If I am younger, I would want to do something on my own. It depends on what stage of lifecycle you are in. If you have a good idea and if you’re focused on the customer, give it a shot. Some would succeed and some wouldn’t. You have to be innovative to succeed.
In creating a work culture, how do you ensure that it is embraced at all levels of the organization, especially since you have a global model?
People think of us as a technology company. The strongest thing in Amazon is people practices. Let me give you an example. The first day I joined the company, I came in early and the door was locked. There was a guard walking outside who said that if I wanted him to open the door, I must raise a TT. It means a Trouble Ticket. It is a digital company. You don’t have secretaries who look at your mail. Your room size is identical. You don’t have a permanent seating space. It is genuinely mobile. The culture is extremely strong and there is no hierarchy. We keep on saying, work hard, play hard and make history. Amazonians want to do something which can create a difference in this world. People think we are an e-commerce company. But then, we are an entertainment company, a cloud company. There is no better place for people to innovate than Amazon.
By and large, who do you think transact fairly in e-commerce—Indian customers or international customers?
I don’t know what it means by fair. Our philosophy is that 99% of customers are always right.
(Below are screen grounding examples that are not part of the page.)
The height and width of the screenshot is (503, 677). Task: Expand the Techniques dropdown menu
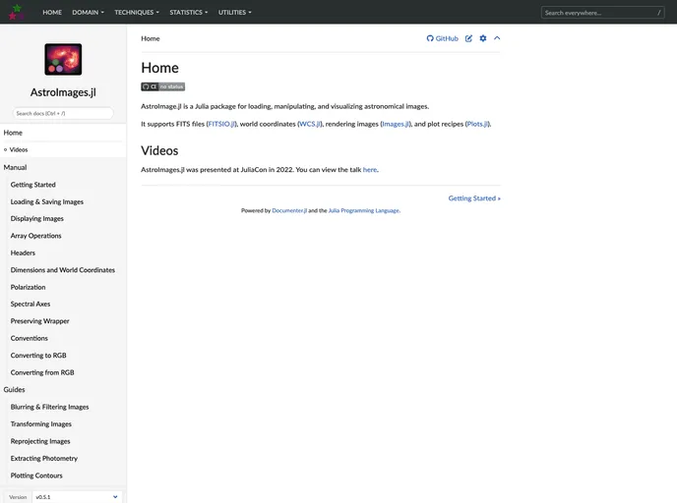coord(137,13)
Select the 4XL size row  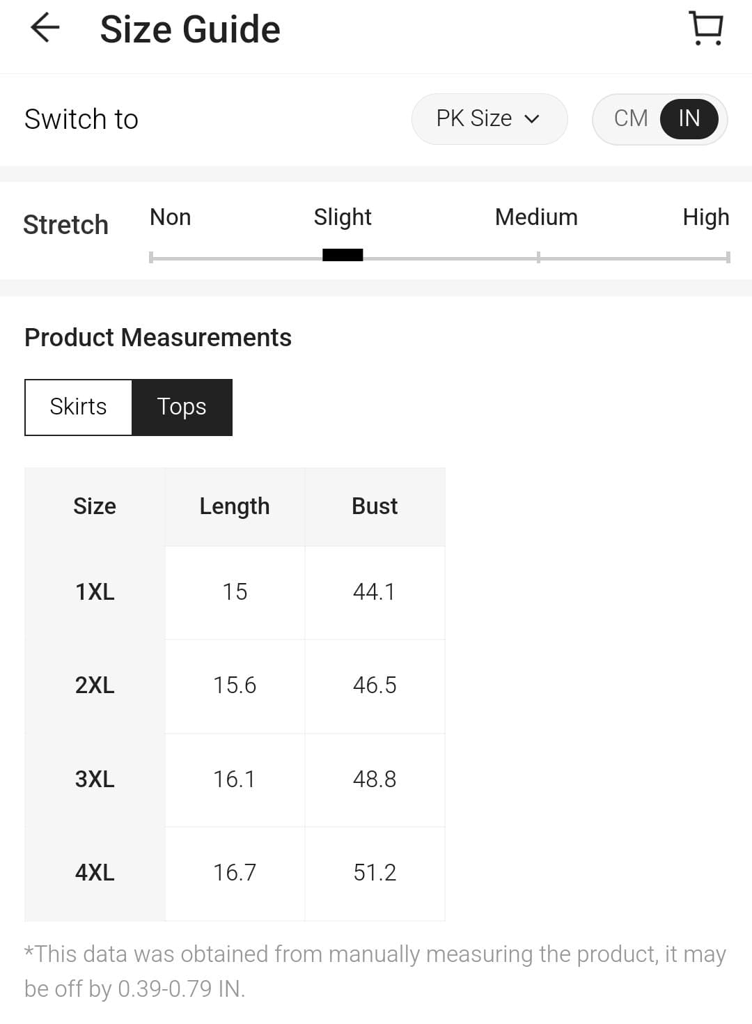[x=95, y=872]
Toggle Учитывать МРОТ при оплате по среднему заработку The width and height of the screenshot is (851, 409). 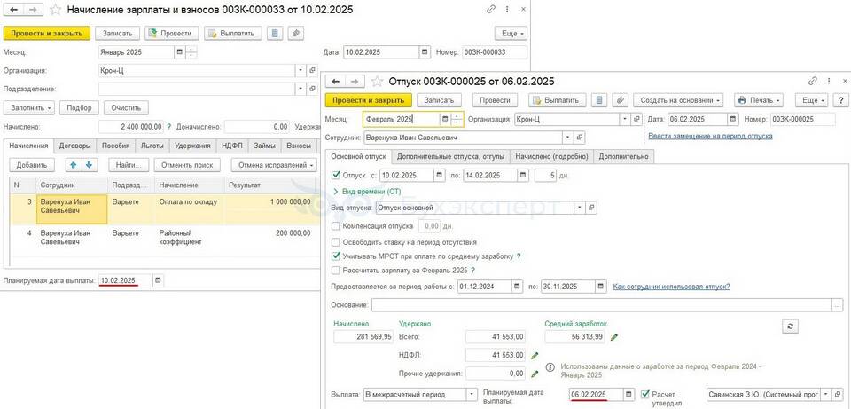click(335, 256)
We don’t put systems in place which penalize a good customer because we have a bad customer. That Indian customers return more in online than international customers is a myth. Consumers in India behave exactly the way consumers behave elsewhere. They love the ability to return anything in seven days, if required.
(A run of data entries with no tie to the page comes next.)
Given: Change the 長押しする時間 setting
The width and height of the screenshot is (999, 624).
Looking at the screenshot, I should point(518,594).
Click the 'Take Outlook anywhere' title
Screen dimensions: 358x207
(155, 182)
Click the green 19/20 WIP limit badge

Does not digitization lead to loss of employment?
I completely disagree. What has changed the most in India? The sheer number of people working for technology. May be 30- 40 years back, the thought of employment was a government job. Right now and I’m not talking about Amazon- think of Swiggy, Zomato or Flipkart- I can say it with confidence that anyone who’s past class 12 and has a driving license in this country, can get a job worth 30,000 rupees. After Seattle, we have the best brains in artificial intelligence and machine learning, working in India. We have Amazon’s second largest office in the world. Technology, in my opinion, is what will take India far beyond the 5 trillion mark.